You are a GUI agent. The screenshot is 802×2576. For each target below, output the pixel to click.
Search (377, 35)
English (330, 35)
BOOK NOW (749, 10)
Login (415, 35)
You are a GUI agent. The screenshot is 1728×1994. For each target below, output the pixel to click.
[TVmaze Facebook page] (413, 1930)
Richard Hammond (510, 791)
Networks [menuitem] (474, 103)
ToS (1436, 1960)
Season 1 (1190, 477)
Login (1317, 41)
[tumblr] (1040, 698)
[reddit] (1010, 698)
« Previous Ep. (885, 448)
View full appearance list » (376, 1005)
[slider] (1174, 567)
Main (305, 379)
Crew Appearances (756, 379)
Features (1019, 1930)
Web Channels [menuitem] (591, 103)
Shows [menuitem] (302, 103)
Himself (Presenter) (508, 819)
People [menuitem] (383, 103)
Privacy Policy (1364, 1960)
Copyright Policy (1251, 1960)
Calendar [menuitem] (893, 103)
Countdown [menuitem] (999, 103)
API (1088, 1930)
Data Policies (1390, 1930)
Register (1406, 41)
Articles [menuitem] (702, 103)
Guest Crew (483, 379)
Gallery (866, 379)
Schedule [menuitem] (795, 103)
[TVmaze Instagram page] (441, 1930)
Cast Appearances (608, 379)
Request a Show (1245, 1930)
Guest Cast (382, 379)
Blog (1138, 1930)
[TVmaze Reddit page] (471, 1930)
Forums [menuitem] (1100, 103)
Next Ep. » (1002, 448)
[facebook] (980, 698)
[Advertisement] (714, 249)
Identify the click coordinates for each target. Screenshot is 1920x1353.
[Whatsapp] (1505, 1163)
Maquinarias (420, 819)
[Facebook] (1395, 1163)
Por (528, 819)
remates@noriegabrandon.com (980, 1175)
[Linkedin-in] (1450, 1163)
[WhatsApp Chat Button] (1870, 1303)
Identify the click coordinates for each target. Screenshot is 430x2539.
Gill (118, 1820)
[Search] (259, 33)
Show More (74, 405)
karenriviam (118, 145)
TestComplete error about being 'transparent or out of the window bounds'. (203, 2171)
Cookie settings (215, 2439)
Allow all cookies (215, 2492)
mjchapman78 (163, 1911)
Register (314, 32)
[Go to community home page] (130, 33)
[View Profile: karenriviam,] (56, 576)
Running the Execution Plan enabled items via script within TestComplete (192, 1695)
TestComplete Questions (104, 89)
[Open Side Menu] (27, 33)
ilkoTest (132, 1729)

* **WHAT IS BEING ASKED**:
Reproduce each line of the material exactly as given.

* **YOUR SOLUTION**:
You are a GUI agent. The screenshot is 802×2576. For each target below, output the pixel to click.
Search (377, 35)
English (330, 35)
BOOK NOW (749, 10)
Login (415, 35)
You are a GUI agent. The screenshot is 1728×1994. For each target below, output the pixel to click.
[TVmaze Facebook page] (413, 1930)
Richard Hammond (510, 791)
Networks [menuitem] (474, 103)
ToS (1436, 1960)
Season 1 (1190, 477)
Login (1317, 41)
[tumblr] (1040, 698)
[reddit] (1010, 698)
« Previous Ep. (885, 448)
View full appearance list » (376, 1005)
[slider] (1174, 567)
Main (305, 379)
Crew Appearances (756, 379)
Features (1019, 1930)
Web Channels [menuitem] (591, 103)
Shows [menuitem] (302, 103)
Himself (Presenter) (508, 819)
People [menuitem] (383, 103)
Privacy Policy (1364, 1960)
Copyright Policy (1251, 1960)
Calendar [menuitem] (893, 103)
Countdown [menuitem] (999, 103)
API (1088, 1930)
Data Policies (1390, 1930)
Register (1406, 41)
Articles [menuitem] (702, 103)
Guest Crew (483, 379)
Gallery (866, 379)
Schedule [menuitem] (795, 103)
[TVmaze Instagram page] (441, 1930)
Cast Appearances (608, 379)
Request a Show (1245, 1930)
Guest Cast (382, 379)
Blog (1138, 1930)
[TVmaze Reddit page] (471, 1930)
Forums [menuitem] (1100, 103)
Next Ep. » (1002, 448)
[facebook] (980, 698)
[Advertisement] (714, 249)
Identify the click coordinates for each target. Screenshot is 1920x1353.
[Whatsapp] (1505, 1163)
Maquinarias (420, 819)
[Facebook] (1395, 1163)
Por (528, 819)
remates@noriegabrandon.com (980, 1175)
[Linkedin-in] (1450, 1163)
[WhatsApp Chat Button] (1870, 1303)
Identify the click coordinates for each target. Screenshot is 430x2539.
Gill (118, 1820)
[Search] (259, 33)
Show More (74, 405)
karenriviam (118, 145)
TestComplete error about being 'transparent or out of the window bounds'. (203, 2171)
Cookie settings (215, 2439)
Allow all cookies (215, 2492)
mjchapman78 (163, 1911)
Register (314, 32)
[Go to community home page] (130, 33)
[View Profile: karenriviam,] (56, 576)
Running the Execution Plan enabled items via script within TestComplete (192, 1695)
TestComplete Questions (104, 89)
[Open Side Menu] (27, 33)
ilkoTest (132, 1729)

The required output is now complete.